The Guianan streaked antwren is 9 to 10.5 cm long and weighs 7.5 to 9 g. It is a smallish bird with a tiny tail. Adult males have a black and white streaked face. Their crown, back, and rump are black with thin white streaks. They have a large white patch between the shoulders. Their tail is black with white edges and tips to the feathers. Their wings are black with white tips on the coverts and white edges on the flight feathers. Their throat, breast, and belly are white and their flanks and crissum gray. Black streaks extend from the throat to the flanks and belly. Adult females have an orange-buff face and cinnamon-rufous crown and nape with black streaks.
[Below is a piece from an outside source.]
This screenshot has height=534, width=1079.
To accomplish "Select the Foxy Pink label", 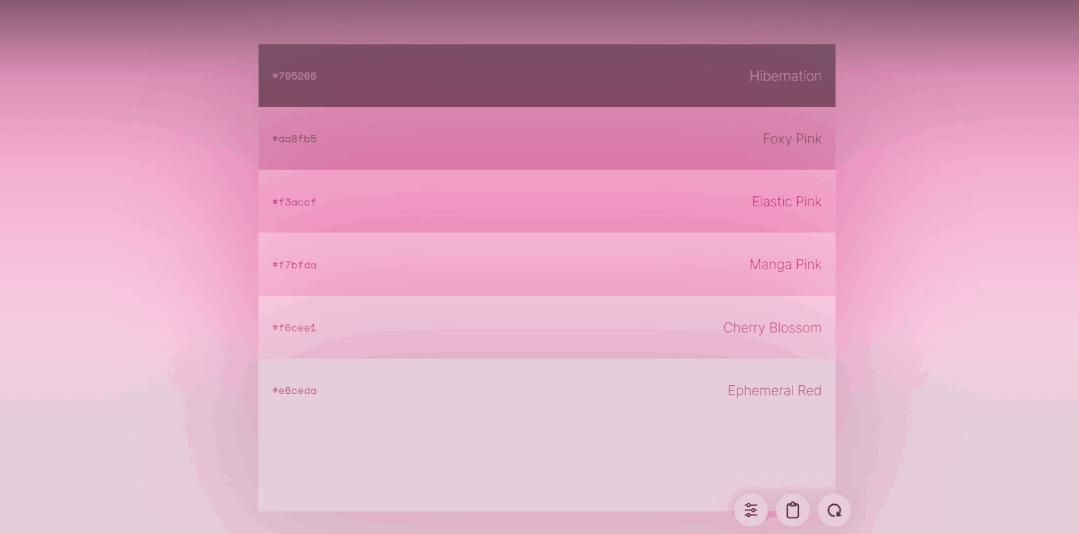I will pos(791,139).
Their belly and crissum have a buff tinge; their underparts are mostly plain but may have fine streaks on the breast and sides.
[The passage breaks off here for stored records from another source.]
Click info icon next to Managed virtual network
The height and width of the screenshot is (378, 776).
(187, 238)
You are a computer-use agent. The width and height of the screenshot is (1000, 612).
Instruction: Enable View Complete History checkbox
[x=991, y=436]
==Distribution and habitat==

The Guianan streaked antwren is found from extreme eastern Colombia east through southern Venezuela and the Guianas and northern Brazil. It occurs only north and east of the Rio Negro and the Amazon River. It inhabits the understorey and mid-storey of lowland evergreen forest (primarily várzea and igapó) and shrubby secondary forest. It occurs almost entirely near water, in thickets and vine tangles by rivers, streams, and ponds, and in French Guiana also in mangroves. It occasionally is found in large clearings and shrubby forest borders away from water. In elevation it ranges from sea level to 450 m.

==Behavior==
===Movement===

The Guianan streaked antwren is believed to be a year-round resident throughout its range.

===Feeding===

The Guianan streaked antwren feeds on arthropods, especially insects and probably also spiders. It typically forages singly or in pairs and briefly, but seldom, joins mixed-species feeding flocks. It mostly feeds between about 1 and 15 m above the ground or water. It actively seeks prey among leaves and vine tangles and along branches, gleaning by reaching, lunging, and with brief sallies from a perch.

===Breeding===

The Guianan streaked antwren's breeding season has not been defined, though active nests have been seen between August and October and dependent young in February. One nest in French Guiana was covered with moss; it was on a branch about 1 m above water and contained two eggs.

===Vocalization===

The Guianan streaked antwren's song is a "short, sharp, level trill 'd-rrrrr', 'd-' slightly lower". Its calls include a "slightly downslurred, complaining note, often given in doublet", a "short rattle", and a "single, abrupt 'chit' ".

==Status==

The IUCN originally in 2004 assessed the Guiana streaked antwren as being of Least Concern, then in 2012 as Vulnerable, and then in 2023 again as of Least Concern. It has a large range, and though its population size is not known it is believed to be stable. "The primary threat to this species is accelerating deforestation, as land is cleared for logging, cattle ranching and soy production, facilitated by expansion of the road network. Deforestation is overall low and large tracts of pristine forests persist, but it may be locally high, especially in the Brazilian part of the range." It is considered uncommon to fairly common in most of its range. It occurs in several protected areas in Venezuela and a few elsewhere. "The ability of this species to persist in shrubby second-growth habitats makes it less sensitive to disturbance than many other forest species" but deforestation is increasing.